| PROBLEM TO SOLVE |
Please list every line of the entries below that contains the word "what". Case counts.

| ITEMS |
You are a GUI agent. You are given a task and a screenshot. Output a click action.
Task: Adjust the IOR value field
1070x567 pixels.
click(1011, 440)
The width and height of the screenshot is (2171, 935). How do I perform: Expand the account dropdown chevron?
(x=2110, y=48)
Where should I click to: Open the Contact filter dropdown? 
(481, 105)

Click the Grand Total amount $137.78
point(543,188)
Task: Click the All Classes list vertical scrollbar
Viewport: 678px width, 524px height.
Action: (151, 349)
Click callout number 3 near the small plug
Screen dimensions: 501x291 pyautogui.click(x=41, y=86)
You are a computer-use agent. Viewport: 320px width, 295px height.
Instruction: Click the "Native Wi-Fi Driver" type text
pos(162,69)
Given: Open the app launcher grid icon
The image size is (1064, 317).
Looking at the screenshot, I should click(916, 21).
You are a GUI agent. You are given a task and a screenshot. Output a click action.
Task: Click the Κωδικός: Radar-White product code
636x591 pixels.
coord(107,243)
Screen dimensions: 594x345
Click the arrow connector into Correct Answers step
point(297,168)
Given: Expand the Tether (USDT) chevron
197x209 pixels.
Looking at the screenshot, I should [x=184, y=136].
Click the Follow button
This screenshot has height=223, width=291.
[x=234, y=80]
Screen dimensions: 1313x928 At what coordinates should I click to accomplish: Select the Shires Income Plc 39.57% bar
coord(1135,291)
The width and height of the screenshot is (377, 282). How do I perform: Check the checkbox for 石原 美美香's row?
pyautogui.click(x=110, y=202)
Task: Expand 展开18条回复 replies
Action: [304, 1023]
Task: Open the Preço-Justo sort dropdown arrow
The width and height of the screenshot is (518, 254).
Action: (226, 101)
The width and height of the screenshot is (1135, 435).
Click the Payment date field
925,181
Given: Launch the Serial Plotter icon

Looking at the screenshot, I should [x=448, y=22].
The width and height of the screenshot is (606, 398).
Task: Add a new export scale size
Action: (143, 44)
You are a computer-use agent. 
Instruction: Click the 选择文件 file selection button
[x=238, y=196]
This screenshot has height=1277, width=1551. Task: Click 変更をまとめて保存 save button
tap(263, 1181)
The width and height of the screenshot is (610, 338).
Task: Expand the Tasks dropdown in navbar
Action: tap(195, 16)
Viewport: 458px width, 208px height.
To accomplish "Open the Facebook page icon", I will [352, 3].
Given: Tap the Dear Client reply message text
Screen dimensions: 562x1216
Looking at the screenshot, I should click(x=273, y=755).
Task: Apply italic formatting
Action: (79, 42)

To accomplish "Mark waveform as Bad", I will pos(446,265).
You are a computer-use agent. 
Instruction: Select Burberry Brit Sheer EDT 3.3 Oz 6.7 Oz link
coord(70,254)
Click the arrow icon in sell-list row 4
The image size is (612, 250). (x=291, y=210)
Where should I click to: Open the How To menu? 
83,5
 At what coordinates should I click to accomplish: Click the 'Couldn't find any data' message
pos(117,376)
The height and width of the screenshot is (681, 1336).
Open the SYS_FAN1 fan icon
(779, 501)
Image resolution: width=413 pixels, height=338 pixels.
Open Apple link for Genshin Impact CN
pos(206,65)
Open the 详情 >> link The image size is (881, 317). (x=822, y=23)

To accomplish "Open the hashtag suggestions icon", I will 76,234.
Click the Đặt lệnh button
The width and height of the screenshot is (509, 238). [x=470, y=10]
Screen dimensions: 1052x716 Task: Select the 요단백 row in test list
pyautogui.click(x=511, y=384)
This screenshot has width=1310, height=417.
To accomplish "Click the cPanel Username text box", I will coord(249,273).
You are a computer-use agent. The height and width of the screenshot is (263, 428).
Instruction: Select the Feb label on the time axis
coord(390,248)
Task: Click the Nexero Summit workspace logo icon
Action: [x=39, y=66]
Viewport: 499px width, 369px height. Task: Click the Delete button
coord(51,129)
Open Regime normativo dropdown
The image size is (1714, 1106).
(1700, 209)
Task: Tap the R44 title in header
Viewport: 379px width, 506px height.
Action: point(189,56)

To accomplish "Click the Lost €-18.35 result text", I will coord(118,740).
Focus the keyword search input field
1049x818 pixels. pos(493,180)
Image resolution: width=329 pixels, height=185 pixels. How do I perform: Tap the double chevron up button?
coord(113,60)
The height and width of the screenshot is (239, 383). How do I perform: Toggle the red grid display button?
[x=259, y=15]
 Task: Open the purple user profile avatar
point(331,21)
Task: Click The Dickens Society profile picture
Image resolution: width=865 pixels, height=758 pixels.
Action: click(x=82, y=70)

| ANSWER TO THE PROBLEM |
Screen dimensions: 1313x928 At what coordinates should I click to accomplish: Select the Shires Income Plc 39.57% bar
 At what coordinates should I click to accomplish: Click the 'Couldn't find any data' message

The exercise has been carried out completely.